Global ab Initio Potential Energy Surfaces for Low-Lying Doublet States of NO3

Abstract

We report analytical global potential energy surfaces (PESs) for three low-lying doublet states (D0, D1, and D2) of NO3. The fits are made on roughly 74000 MS-CAS(17e,13o)PT2/aug-cc-pVTZ calculations of electronic energies, where these PESs are invariant of permutations of oxygen atoms. The surfaces describe two roaming pathways for NO3 → NO2-----O → NO + O2 involving different electronic states discovered in the photolysis of NO3 [ Xiao, H. Y. et al. J. Phys. Chem. Lett.2011, 2, 934 ]. These pathways become accessible at excess energy of ∼210 kJ/mol above the ground-state global minimum of NO3. The ab initio data below 360 kJ/mol are reproduced very well by the fitted PESs with the fitting rms errors of less than 5.5 kJ/mol for all the three states.

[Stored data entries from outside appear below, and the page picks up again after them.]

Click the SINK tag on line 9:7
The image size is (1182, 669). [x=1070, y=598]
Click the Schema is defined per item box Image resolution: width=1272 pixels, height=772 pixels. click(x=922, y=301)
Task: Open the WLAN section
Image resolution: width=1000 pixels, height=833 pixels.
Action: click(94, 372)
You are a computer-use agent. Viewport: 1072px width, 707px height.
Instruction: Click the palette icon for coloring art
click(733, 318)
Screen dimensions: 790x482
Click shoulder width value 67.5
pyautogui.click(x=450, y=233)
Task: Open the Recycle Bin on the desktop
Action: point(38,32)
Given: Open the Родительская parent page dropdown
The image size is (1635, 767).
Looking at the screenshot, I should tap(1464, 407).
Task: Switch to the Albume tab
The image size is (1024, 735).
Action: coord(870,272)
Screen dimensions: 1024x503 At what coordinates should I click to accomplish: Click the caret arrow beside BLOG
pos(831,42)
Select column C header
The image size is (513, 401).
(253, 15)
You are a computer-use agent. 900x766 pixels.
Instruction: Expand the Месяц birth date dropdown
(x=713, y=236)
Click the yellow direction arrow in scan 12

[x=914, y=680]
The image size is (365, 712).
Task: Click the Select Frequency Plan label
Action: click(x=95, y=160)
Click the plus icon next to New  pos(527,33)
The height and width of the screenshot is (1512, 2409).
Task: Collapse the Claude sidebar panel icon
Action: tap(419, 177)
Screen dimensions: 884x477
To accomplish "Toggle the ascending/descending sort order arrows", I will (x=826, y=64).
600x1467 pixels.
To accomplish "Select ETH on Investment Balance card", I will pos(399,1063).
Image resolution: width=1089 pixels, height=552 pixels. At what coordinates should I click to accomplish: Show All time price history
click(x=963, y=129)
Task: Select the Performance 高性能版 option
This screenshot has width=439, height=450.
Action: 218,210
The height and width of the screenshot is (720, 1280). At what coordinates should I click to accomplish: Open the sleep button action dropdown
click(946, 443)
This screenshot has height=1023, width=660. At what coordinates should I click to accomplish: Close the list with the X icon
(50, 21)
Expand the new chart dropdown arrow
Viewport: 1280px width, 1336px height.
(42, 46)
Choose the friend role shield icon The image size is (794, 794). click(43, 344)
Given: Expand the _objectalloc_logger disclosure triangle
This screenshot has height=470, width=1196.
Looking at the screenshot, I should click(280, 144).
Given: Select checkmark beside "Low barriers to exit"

Moreover, key local minima and energy profiles along the roaming pathways on the fitted PESs are compared with those on the ab initio PESs. In addition, potential contour maps in the roaming region are also compared. These careful evaluations of the fitted PESs suggest that the present fitted PESs are well suited for future dynamics calculations of this system.